• [WORK REQUIRED]
Reproduce the records character for character, starting at the line that contains "Select the yellow" and ending with the line that contains "pos(40,350)", with both of those lines included.

• [Item coordinate data]
┌──
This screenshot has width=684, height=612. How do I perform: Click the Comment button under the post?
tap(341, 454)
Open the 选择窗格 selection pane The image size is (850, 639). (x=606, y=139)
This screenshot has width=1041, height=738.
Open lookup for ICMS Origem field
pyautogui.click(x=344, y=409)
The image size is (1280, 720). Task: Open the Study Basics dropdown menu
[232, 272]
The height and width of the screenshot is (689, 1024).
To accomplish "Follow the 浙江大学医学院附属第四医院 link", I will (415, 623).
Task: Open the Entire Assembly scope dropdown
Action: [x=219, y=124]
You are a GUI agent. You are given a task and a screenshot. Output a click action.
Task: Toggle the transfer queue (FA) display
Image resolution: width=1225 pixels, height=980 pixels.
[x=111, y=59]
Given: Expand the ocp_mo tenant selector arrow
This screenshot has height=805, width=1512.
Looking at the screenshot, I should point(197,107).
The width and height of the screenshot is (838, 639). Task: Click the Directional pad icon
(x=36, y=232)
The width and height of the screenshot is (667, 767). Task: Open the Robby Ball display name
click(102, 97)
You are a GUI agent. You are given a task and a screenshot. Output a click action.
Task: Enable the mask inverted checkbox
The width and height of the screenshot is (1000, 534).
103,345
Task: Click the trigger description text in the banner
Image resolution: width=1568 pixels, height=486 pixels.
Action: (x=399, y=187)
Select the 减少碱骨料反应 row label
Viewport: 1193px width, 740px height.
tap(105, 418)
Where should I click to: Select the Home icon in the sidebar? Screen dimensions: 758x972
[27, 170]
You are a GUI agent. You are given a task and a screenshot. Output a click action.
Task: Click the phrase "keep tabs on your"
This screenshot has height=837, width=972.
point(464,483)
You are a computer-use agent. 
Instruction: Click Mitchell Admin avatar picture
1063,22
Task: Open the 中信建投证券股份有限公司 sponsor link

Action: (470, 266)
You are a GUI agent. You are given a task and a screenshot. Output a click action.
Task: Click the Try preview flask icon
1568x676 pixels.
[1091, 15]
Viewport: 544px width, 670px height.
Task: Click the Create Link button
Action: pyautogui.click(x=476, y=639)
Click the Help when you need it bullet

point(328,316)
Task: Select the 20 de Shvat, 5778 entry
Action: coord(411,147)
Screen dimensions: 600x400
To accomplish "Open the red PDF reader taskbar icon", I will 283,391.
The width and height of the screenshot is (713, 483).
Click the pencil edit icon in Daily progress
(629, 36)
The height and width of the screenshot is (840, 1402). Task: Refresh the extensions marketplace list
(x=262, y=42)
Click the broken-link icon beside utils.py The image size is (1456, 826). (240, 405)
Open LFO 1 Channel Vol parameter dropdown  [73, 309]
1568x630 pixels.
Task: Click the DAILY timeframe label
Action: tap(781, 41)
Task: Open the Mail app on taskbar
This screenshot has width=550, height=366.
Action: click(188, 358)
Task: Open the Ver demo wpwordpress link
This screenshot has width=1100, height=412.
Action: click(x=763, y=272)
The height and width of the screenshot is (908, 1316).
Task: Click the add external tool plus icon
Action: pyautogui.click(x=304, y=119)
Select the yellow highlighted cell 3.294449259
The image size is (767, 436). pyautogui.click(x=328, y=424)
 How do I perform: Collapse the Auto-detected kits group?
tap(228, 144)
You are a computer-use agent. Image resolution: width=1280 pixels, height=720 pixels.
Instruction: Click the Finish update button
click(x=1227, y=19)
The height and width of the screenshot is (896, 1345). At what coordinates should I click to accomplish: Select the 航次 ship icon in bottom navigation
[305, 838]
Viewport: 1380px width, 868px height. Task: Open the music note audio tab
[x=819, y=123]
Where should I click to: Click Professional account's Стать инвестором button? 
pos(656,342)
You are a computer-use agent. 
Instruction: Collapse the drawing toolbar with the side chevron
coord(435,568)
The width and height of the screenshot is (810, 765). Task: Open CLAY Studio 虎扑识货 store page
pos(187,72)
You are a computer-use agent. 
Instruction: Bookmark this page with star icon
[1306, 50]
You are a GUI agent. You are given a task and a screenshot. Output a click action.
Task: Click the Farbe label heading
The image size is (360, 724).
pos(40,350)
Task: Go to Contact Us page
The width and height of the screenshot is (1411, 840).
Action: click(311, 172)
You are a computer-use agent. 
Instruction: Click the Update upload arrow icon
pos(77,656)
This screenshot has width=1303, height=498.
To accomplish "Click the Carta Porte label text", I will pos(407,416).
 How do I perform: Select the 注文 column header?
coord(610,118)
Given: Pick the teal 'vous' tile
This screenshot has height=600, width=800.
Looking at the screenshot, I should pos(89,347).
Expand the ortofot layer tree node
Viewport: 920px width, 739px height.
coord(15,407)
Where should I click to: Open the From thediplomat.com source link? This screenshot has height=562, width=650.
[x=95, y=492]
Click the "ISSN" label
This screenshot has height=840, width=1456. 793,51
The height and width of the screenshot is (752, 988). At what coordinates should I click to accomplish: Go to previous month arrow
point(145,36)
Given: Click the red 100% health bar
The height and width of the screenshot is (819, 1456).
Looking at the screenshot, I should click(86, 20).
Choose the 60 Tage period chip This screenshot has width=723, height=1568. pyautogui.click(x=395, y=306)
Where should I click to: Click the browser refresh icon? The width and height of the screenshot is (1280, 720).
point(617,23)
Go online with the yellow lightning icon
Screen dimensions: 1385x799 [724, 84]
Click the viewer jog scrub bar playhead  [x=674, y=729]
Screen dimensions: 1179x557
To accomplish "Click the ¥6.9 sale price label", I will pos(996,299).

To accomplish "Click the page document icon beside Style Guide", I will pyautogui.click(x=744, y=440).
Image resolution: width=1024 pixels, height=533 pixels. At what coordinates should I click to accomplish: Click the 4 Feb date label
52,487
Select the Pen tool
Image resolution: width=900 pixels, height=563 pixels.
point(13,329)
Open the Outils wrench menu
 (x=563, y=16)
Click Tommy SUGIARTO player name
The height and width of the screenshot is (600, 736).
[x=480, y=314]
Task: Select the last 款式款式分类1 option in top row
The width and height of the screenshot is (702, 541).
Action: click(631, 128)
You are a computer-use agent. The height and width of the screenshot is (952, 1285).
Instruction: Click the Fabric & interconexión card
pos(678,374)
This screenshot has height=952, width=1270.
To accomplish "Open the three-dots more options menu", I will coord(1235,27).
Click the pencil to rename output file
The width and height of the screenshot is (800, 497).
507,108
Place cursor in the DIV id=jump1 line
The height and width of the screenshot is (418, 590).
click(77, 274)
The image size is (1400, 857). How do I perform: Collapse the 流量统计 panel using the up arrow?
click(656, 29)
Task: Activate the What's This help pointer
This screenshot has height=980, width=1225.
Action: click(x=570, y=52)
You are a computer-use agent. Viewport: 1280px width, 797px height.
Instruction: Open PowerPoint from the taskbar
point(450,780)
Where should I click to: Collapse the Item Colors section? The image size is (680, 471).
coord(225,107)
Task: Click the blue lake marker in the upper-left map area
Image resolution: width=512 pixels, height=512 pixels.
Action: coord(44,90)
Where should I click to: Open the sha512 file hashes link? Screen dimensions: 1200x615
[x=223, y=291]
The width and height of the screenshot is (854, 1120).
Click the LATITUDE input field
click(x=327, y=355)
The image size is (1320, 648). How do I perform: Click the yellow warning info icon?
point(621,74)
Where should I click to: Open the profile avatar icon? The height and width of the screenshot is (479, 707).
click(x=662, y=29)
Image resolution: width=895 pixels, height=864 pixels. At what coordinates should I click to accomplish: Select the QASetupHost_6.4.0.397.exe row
└──
• [RESULT]
Select the yellow highlighted cell 3.294449259
The image size is (767, 436). pyautogui.click(x=328, y=424)
 How do I perform: Collapse the Auto-detected kits group?
tap(228, 144)
You are a computer-use agent. Image resolution: width=1280 pixels, height=720 pixels.
Instruction: Click the Finish update button
click(x=1227, y=19)
The height and width of the screenshot is (896, 1345). At what coordinates should I click to accomplish: Select the 航次 ship icon in bottom navigation
[305, 838]
Viewport: 1380px width, 868px height. Task: Open the music note audio tab
[x=819, y=123]
Where should I click to: Click Professional account's Стать инвестором button? 
pos(656,342)
You are a computer-use agent. 
Instruction: Collapse the drawing toolbar with the side chevron
coord(435,568)
The width and height of the screenshot is (810, 765). Task: Open CLAY Studio 虎扑识货 store page
pos(187,72)
You are a computer-use agent. 
Instruction: Bookmark this page with star icon
[1306, 50]
You are a GUI agent. You are given a task and a screenshot. Output a click action.
Task: Click the Farbe label heading
The image size is (360, 724).
pos(40,350)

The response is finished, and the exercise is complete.